Aún hoy, diez años después, cuando tomo la línea Odakyu y paso cerca de su casa, me acuerdo de ella y de su deliciosa hamburguesa crujiente. Contemplo los edificios que quedan frente a la vía y trato de localizar su ventana. Recuerdo lo que se veía desde el interior y me esfuerzo por encontrar las referencias en el exterior, pero soy incapaz de hacerlo. Tal vez ya no viva allí, pero en caso de que así sea, la imagino escuchando sola el mismo disco de Burt Bacharach detrás de la ventana.

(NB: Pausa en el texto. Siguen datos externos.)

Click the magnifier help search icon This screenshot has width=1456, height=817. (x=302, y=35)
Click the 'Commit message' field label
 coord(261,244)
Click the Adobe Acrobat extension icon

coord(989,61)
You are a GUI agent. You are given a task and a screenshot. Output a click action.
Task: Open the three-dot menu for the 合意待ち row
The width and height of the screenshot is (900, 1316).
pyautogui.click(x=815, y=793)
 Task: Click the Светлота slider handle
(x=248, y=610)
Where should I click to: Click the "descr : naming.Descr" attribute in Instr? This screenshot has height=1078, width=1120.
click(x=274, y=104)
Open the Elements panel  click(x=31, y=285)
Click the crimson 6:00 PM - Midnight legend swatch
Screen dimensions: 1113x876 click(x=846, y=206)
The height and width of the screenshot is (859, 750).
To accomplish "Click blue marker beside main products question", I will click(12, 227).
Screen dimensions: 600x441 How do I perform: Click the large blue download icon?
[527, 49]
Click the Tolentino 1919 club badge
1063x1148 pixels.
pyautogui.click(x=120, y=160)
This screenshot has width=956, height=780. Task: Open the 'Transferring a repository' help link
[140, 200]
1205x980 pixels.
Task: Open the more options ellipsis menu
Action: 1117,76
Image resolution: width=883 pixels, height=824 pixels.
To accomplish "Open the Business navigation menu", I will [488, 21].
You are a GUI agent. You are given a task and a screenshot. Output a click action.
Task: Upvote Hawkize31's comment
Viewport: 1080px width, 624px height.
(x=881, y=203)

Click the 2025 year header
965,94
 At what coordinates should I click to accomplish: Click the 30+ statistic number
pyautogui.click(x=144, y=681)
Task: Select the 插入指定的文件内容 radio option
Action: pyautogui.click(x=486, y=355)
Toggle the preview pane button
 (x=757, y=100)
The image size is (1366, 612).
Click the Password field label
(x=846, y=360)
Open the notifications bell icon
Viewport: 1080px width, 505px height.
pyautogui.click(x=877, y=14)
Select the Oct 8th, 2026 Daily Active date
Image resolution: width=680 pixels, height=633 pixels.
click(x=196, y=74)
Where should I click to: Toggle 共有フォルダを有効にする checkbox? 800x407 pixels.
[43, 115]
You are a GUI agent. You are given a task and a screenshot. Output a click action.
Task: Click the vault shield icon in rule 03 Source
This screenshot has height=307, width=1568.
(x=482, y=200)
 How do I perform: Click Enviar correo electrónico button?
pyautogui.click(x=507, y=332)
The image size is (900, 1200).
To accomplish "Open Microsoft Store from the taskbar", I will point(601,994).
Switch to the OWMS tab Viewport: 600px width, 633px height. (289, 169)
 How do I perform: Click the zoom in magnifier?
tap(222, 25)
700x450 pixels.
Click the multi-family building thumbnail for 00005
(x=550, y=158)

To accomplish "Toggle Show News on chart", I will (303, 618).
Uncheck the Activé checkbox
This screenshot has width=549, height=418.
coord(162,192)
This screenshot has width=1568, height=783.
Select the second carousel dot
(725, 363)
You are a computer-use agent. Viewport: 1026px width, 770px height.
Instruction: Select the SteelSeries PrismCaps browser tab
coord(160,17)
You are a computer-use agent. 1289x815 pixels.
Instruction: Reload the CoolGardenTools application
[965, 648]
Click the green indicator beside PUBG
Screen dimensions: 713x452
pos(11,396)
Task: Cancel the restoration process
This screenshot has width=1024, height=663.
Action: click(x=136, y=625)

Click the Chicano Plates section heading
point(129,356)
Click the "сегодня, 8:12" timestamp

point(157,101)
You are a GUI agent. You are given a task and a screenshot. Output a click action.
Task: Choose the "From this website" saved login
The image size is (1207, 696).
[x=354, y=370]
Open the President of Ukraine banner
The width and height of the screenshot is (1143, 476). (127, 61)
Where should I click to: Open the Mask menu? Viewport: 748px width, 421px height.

¿Debería haberme acostado con ella?
No es la cuestión central de esta historia.
No conozco la respuesta. Aún hoy no lo sé. Por muchos años que cumpla, por mucho que mi experiencia de la vida aumente, aún hay muchas cosas que no llego a entender. Miro las ventanas de los edificios desde el tren. A veces, todas se parecen a la de su casa. Otras, ninguna. Hay demasiadas, sencillamente.